[SELECTED EXTRACT]:
Bombshells United #1 cover by Terry Dodson and Rachel Dodson

In the six years since the DC Comics Bombshells debuted as a line of prints, statues, and variant covers designed by Ant Lucia, this unique take on DC’s greatest superheroines has taken over the world. There are fashion lines, Funko pops, Vinyl vigures, playing cards, and even Bombshell costume sewing patterns. Foremost, however, there’s the Bombshells comic written by Marguerite Bennett and drawn by a group of artists such as Mirka Andolfo and Lauren Braga who, week after week, bring these characters’ inspiring stories to life. Later this month, Bombshells will finish its run with the release of Bombshells #100, but this isn’t the end for the series.

Beginning on August 25th, DC Comics will release Bombshells United as a weekly digital first title. Bennett will return to write the series and will be joined by a rotating team of artists– many of whom are veterans from the first Bombshells series. This new series will continue the adventures of the bombastic heroines fans have come to know and love with some poignant changes that will make the story more resonant for the challenging and historic times that we live in.

Bennett always intended Bombshells to be a series that combined her two great loves: superheroines and history. As a child, after reading all the fairy tales and listening to her father tell her about all the Twilight Zone episodes she could stomach, Bennett still had a craving for more stories. Her parents and step parents were all history teachers or professors at some point in their lives, so when Bennett asked for bigger and bolder narratives, they told her about Alexander the Great’s Battle at Thebes. They told her about the Siege of Leningrad. The Civil War. And most of all, World War II. Thus, when DC Comics approached Bennett about working on Bombshells, she couldn’t refuse. But she did have some firm ideas about where she would take the concept.

“I didn’t want it to be a story where [the premise was] ‘oh all the men are off and away, so I guess the women will have to do something,'” Bennett explained. “I just wanted to [start with the idea that] ‘the women were here first.’ No heroine is derivative of a male counterpart…it wasn’t like Superman existed and then Supergirl [did]– it was going to be her first.” For the last two years, this core conceit of “women first” has inspired a variety of deeply moving stories about DC’s greatest heroines including Wonder Woman, Batwoman, Mera, and Vixen. More than simple action and adventure stories, Bombshell‘s 100 issue run has been an inspiring treatise about the brutality of war, the power of sisterhood, and the idea that you are not defined by your past– you can always be better than you were.

It was important to Bennett to make her takes on DC’s greatest heroines less inherently perfect and to provide them with the opportunity for improvement and redemption. “I’m very into fallible heroines,” Bennett explained. “I understand why so many inspirational characters are given to girls, whether it’s to make up for the years that their weren’t any or that there were so many damsels in distress, but there’s a degree at which when we only give children– but little girls especially– aspirational heroines, we’re denying them the ability to screw up. To have a complete human experience. Being a child and seeing these role models, I knew that I could never possibly compete or live up, so when I screwed up it was horrible. These characters weren’t afforded the opportunity to fail and come back from it.”

[DATA LINES]:
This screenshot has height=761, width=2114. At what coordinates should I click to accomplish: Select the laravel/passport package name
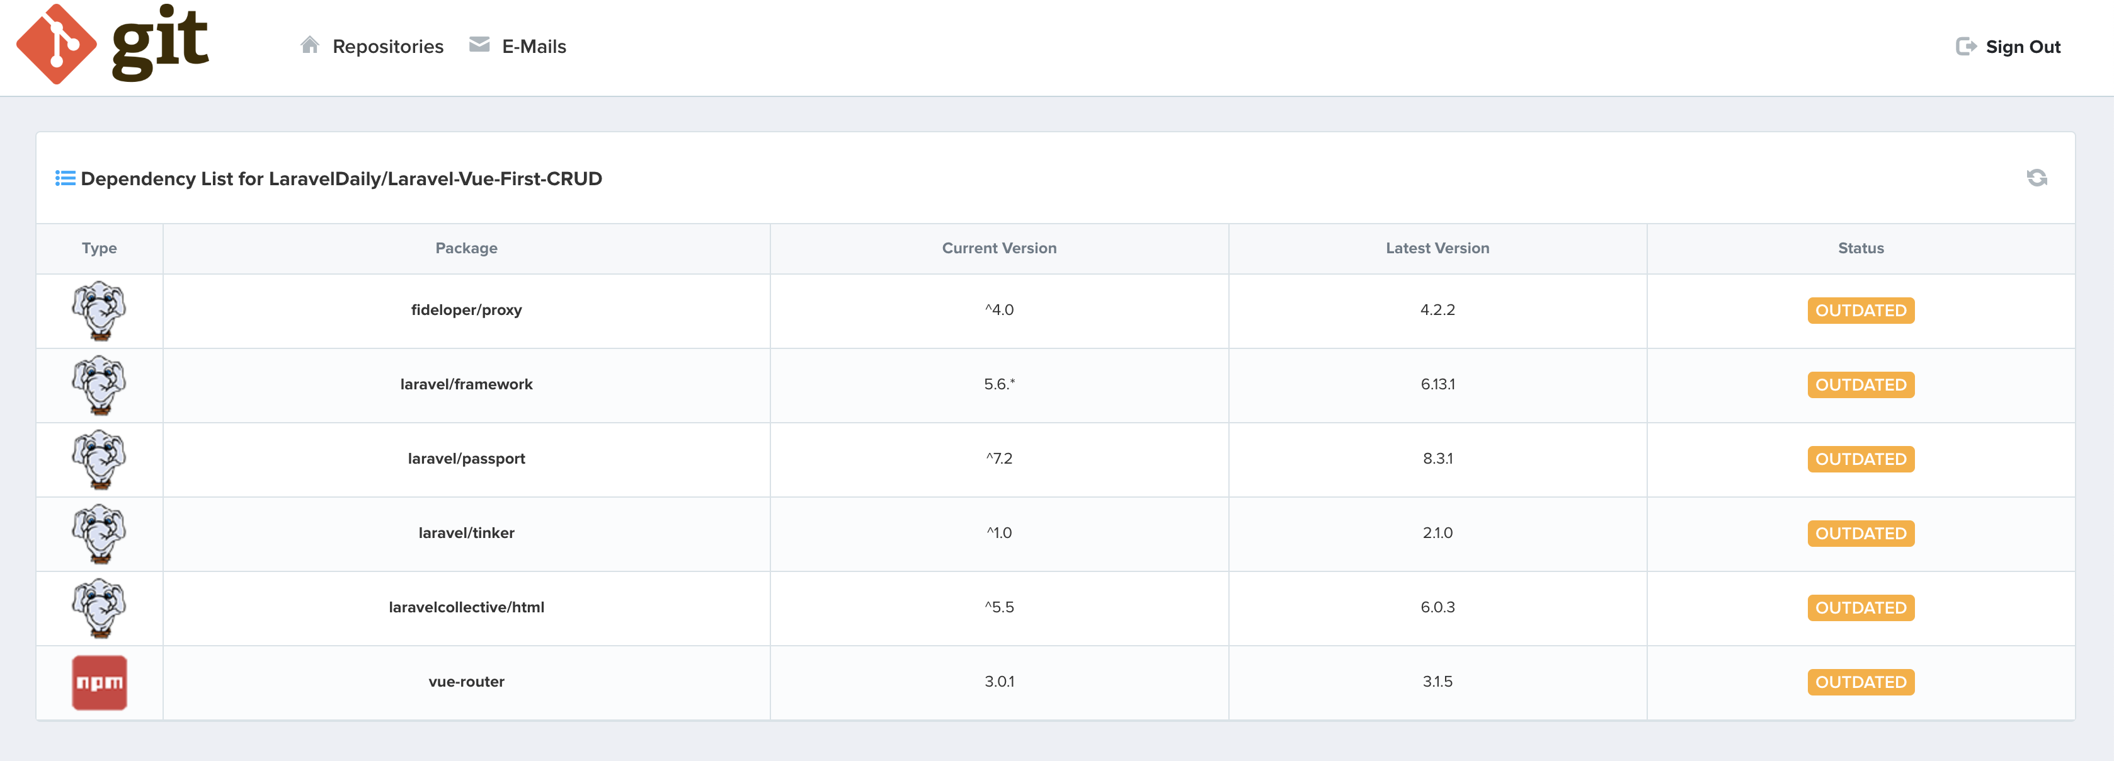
...
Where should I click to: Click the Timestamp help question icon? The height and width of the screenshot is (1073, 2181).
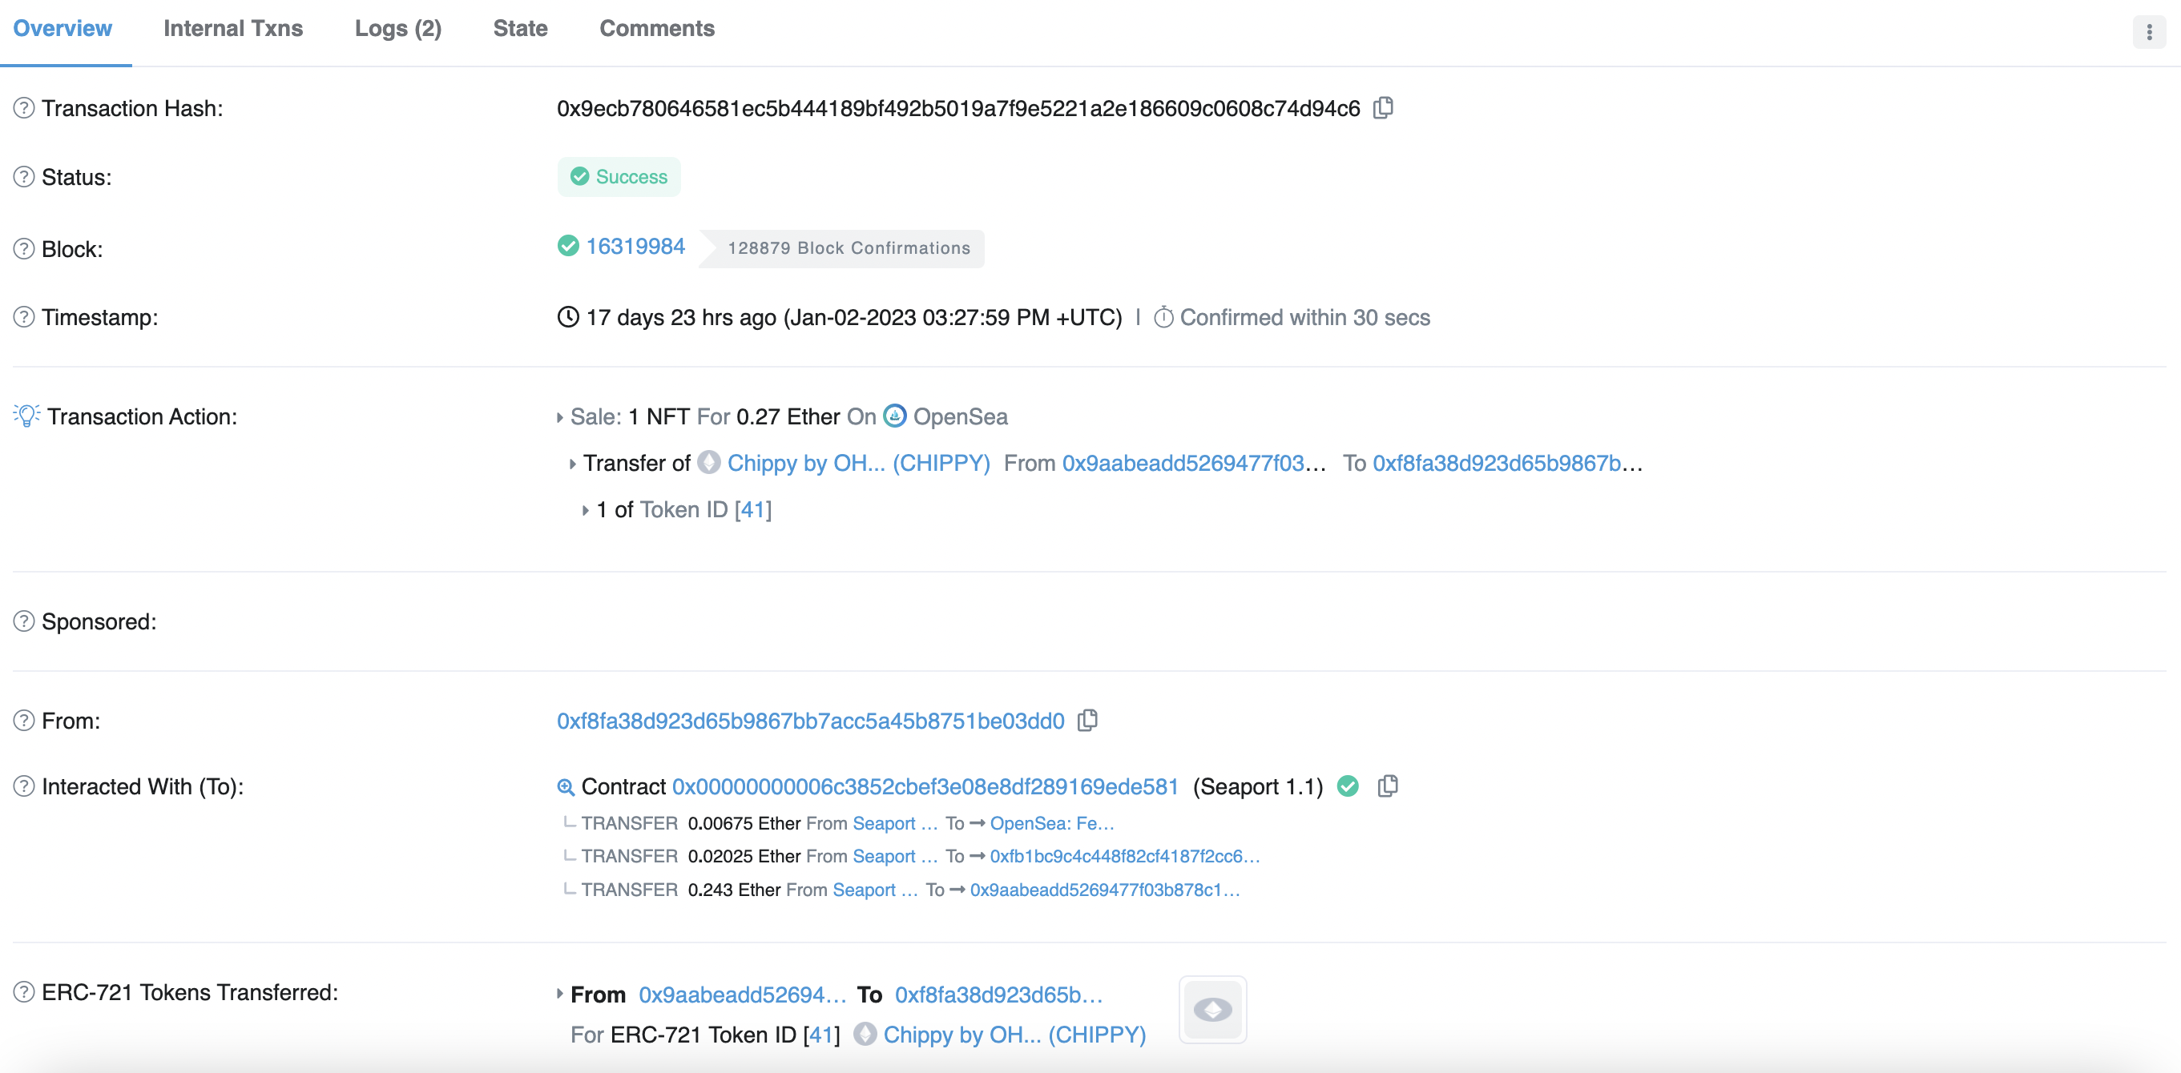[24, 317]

[WHAT THE TASK ASKS]:
Repeat the passage of the Bombshells article from "Bombshells United #1" to "for the series.". The material comes from a separate source.

[COMPLETE OUTPUT]:
Bombshells United #1 cover by Terry Dodson and Rachel Dodson

In the six years since the DC Comics Bombshells debuted as a line of prints, statues, and variant covers designed by Ant Lucia, this unique take on DC’s greatest superheroines has taken over the world. There are fashion lines, Funko pops, Vinyl vigures, playing cards, and even Bombshell costume sewing patterns. Foremost, however, there’s the Bombshells comic written by Marguerite Bennett and drawn by a group of artists such as Mirka Andolfo and Lauren Braga who, week after week, bring these characters’ inspiring stories to life. Later this month, Bombshells will finish its run with the release of Bombshells #100, but this isn’t the end for the series.